基本的にお寺は閉鎖的ではいけないと思います。地域との結びつきや社会への還元を考えなければなりません。また、お寺を地域文化の発信地・中継地として地域住民の方々に活用していただきたいと思います。

よりお寺を身近に感じていただくため、地域に向けてお話をする機会もいただきます。その際にお相手から「あなたのお話はありがたくないからいい」と言われました。

ありがたい話をすると、聞き手は「ありがとうございます、ごもっともです!」としか答えようがない。でも少し違った角度からお話させていただくと、ん?と考える。そこがいいと言われました。私自身なるべく、「共に考える」ということを大切にしています。難しいですが、そんな心がけでおります。

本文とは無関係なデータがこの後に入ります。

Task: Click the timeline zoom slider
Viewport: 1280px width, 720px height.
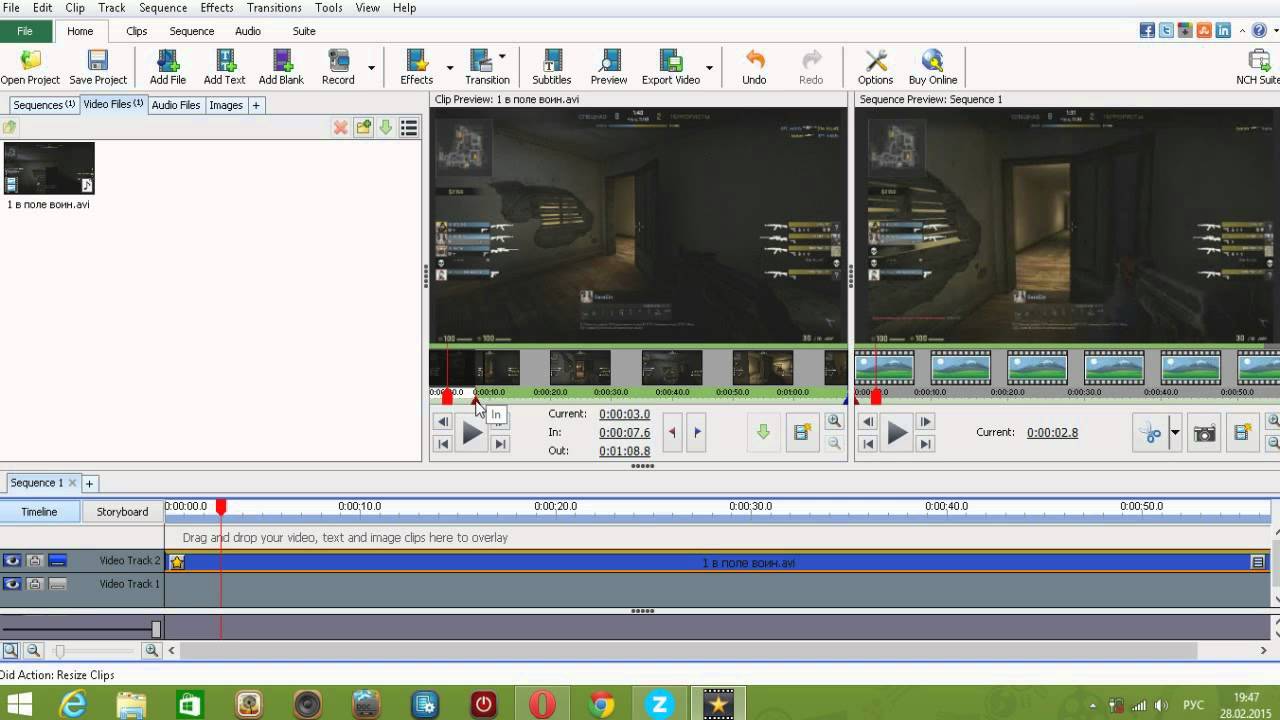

八事山興正寺には三百余年変わらない、八事の森があります。新緑の香り、美しい花の香り、鳥のさえずり、水の輝き…。そこに、線香の薫り、読経の声、そこから馳せる人々の想いが ここにはあります。この自然の恩恵を私たちは守らなければなりません。人間が自然を管理することは出来ないが、自然を侵さないように「手入れ」するのが私たちの役割です。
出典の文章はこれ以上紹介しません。